-- EXERCISE REQUIREMENTS --
1 – Reproduce the stretch of the article on Vietnam's car sales slump from "Automakers are seeking" through "44 percent, respectively.".
2 – Condense the paragraph of the car sales article that begins "Car sales fell 27 percent" into one shorter sentence that keeps its figures.
3 – Extend the article on Vietnam's car sales slump with the next few sentences, following on from its last line.

======== TEXT BLOCK ========

Automakers are seeking tax breaks and fee waivers for buyers to boost demand amid dwindling sales due to the coronavirus pandemic.
The Vietnam Automobile Manufacturers Association (VAMA) has asked the government to grant a 50 percent reduction in value-added tax and car registration fees.
The proposal by the association, which consists of 17 automakers including Japan’s Toyota, the U.S.’s Ford and local assembler Thaco, would bring down prices if approved.
Car sales fell 27 percent year-on-year in the first two months to 31,908 units, with the strongest drop of 30 percent being in the below-nine-seat segment.
Thaco’s, Toyota’s and Honda’s sales were down 26 percent, 13 percent and 44 percent, respectively.
Dealers said one of the reasons for the slump was the pandemic keeping prospective buyers away from showrooms.

======== RECORD EXCERPTS ========

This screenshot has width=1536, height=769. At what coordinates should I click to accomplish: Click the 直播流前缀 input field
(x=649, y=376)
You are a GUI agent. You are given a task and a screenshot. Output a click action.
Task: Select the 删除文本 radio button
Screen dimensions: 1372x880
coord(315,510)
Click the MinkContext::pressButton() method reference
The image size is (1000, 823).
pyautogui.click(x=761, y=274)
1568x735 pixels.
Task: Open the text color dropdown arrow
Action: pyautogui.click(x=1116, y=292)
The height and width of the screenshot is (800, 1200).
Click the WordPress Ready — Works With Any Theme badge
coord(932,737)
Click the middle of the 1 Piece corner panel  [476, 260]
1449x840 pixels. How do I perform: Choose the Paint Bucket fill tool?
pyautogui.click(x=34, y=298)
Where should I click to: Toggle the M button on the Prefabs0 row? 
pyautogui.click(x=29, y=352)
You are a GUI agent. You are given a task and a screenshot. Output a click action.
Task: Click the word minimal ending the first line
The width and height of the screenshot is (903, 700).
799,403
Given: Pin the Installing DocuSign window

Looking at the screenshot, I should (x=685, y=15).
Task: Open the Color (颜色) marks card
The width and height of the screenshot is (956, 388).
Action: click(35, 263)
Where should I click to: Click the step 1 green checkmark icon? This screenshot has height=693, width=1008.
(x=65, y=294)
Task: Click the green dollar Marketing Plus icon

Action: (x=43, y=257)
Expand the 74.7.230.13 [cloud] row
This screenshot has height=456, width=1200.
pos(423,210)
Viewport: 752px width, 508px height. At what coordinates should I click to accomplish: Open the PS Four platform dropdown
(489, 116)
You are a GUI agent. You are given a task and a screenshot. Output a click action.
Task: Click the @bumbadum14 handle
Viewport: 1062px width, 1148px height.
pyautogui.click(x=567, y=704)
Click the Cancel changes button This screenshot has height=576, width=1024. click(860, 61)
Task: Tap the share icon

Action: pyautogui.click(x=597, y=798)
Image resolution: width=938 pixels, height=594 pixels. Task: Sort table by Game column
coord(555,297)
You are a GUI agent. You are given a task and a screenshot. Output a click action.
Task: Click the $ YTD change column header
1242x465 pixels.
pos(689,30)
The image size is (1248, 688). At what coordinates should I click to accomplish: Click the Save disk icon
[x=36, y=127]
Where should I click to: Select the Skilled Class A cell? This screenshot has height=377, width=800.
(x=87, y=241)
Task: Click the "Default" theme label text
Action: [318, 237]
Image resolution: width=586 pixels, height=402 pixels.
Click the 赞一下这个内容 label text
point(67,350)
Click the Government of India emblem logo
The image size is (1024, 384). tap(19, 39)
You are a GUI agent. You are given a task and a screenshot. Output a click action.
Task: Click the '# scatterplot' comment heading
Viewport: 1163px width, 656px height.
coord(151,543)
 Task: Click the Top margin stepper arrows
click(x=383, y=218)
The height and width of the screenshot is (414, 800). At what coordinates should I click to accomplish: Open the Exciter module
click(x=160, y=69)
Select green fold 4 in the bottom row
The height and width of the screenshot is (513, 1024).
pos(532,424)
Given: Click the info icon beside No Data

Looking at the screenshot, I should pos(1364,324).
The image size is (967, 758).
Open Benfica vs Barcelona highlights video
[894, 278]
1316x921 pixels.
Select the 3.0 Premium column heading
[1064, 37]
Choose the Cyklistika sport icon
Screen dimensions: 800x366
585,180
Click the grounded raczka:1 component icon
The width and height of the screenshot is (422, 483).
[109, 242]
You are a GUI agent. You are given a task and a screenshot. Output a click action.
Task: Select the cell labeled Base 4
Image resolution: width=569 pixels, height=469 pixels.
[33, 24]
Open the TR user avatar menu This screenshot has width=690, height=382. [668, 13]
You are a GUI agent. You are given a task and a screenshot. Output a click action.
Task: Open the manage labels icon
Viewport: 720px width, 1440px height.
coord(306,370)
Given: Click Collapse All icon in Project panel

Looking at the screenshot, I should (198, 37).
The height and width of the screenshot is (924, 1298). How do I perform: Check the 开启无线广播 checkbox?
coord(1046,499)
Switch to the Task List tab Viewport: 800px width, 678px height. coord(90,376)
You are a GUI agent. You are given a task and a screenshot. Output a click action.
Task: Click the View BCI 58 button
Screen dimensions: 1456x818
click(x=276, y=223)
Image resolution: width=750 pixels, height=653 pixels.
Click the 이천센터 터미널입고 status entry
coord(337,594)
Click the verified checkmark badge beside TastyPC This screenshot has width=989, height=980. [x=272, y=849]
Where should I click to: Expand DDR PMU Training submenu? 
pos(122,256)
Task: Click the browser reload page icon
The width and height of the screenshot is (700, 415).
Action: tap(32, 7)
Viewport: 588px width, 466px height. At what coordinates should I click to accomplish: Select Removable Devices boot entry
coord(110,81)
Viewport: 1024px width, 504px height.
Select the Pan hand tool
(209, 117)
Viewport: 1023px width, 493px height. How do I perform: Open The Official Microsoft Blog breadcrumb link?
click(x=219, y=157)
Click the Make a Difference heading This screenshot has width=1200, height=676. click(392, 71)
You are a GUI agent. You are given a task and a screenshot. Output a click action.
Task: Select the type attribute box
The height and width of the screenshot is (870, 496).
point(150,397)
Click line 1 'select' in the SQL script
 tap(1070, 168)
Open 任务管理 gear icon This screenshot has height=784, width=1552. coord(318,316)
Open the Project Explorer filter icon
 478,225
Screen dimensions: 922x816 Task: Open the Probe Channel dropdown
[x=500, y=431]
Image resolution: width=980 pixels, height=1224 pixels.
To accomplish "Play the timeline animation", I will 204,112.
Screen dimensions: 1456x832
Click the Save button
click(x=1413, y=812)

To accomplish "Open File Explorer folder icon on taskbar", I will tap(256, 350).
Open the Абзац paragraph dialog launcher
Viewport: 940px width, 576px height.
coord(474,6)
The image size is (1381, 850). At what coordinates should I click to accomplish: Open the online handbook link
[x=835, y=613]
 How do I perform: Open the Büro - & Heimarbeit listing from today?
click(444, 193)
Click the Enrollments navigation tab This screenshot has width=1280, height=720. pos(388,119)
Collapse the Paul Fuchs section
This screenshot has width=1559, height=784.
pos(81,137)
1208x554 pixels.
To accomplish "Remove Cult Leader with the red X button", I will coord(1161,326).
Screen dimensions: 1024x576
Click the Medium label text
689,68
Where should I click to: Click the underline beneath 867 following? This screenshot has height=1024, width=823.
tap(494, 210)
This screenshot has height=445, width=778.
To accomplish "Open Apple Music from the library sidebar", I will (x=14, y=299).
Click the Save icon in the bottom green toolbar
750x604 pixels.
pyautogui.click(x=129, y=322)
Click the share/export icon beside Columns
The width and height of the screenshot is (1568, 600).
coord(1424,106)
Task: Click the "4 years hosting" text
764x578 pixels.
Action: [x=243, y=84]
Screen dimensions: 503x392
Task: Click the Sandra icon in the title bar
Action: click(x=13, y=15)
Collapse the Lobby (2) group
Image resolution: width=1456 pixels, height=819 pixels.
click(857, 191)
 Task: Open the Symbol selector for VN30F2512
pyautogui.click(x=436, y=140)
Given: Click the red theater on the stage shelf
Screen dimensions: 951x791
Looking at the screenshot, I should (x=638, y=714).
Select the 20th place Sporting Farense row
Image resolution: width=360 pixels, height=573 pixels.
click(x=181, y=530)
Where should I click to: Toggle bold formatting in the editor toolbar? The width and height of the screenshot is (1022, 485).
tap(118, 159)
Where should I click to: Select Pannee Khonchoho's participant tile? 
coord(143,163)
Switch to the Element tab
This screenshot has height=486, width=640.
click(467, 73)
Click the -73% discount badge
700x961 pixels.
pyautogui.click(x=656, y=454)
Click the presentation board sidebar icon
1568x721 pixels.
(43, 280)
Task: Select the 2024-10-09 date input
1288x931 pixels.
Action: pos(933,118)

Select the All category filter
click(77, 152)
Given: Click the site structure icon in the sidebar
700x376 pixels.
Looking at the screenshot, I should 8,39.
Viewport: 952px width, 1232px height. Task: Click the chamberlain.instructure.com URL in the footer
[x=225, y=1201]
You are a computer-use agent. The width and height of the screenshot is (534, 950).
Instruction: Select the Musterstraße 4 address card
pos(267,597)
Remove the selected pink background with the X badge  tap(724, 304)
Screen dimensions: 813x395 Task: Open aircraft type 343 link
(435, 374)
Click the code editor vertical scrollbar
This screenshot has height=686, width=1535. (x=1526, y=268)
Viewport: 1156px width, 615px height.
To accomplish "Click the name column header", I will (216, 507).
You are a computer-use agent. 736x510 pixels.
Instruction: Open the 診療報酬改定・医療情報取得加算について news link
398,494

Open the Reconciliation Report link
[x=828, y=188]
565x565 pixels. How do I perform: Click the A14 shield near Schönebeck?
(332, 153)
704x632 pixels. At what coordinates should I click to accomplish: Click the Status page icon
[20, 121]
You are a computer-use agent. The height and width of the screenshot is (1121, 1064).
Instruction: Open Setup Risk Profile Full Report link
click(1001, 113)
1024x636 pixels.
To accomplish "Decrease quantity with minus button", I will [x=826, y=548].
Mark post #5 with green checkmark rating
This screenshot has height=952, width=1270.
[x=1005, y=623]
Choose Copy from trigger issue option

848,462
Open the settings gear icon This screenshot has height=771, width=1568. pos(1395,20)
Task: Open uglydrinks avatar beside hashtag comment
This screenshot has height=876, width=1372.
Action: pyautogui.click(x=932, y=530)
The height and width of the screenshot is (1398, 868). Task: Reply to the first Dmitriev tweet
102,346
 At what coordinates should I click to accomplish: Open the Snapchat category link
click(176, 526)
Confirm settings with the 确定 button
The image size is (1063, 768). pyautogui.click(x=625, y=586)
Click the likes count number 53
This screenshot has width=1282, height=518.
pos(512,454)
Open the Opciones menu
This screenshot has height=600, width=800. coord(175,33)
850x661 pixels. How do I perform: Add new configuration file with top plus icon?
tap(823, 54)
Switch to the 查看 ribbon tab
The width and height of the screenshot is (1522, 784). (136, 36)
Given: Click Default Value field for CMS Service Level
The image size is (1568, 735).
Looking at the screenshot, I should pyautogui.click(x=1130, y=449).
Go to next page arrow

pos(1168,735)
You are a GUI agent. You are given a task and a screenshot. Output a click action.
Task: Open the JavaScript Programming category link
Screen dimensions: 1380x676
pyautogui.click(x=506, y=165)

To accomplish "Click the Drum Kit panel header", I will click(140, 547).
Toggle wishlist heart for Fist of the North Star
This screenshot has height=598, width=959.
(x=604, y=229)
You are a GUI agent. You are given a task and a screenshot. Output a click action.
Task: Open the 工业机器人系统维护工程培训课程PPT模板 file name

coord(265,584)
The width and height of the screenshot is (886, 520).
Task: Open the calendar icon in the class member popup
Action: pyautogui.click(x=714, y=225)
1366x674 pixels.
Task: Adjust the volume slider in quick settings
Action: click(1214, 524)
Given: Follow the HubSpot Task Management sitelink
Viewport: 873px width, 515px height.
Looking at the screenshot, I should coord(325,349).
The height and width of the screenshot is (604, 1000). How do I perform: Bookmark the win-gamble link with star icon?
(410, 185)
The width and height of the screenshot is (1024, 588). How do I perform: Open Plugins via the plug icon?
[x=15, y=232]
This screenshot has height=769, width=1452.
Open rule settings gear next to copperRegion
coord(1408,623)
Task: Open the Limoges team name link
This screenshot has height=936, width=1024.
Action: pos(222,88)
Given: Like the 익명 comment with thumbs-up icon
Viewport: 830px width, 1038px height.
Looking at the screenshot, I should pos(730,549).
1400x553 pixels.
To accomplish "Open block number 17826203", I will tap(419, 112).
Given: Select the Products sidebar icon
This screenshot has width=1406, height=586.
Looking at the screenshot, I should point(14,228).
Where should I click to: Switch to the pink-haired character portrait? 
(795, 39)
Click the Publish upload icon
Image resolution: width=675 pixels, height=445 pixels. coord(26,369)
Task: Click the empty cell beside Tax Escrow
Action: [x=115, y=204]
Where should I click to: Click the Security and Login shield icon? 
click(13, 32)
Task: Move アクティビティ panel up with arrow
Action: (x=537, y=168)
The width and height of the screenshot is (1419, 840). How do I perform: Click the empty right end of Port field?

========

-- ANSWERS FOR EACH ITEM --
1 –
Automakers are seeking tax breaks and fee waivers for buyers to boost demand amid dwindling sales due to the coronavirus pandemic.
The Vietnam Automobile Manufacturers Association (VAMA) has asked the government to grant a 50 percent reduction in value-added tax and car registration fees.
The proposal by the association, which consists of 17 automakers including Japan’s Toyota, the U.S.’s Ford and local assembler Thaco, would bring down prices if approved.
Car sales fell 27 percent year-on-year in the first two months to 31,908 units, with the strongest drop of 30 percent being in the below-nine-seat segment.
Thaco’s, Toyota’s and Honda’s sales were down 26 percent, 13 percent and 44 percent, respectively.

2 – Year-on-year car sales in the first two months dropped 27 percent to 31,908 units, and the below-nine-seat segment fell the most, by 30 percent.

3 –
Most auto brands have delayed or canceled events meant to introduce new products to prevent public gatherings.
Ford announced temporary closure of its plant in northern Vietnam from Thursday to protect its employees.
VAMA said more plants are set to close due to limited imports of materials and parts.
Some experts have not been able to travel to Vietnam since the country has suspended entry for all foreign nationals, it added.
Last year car sales rose 11.7 percent to 322,322 units.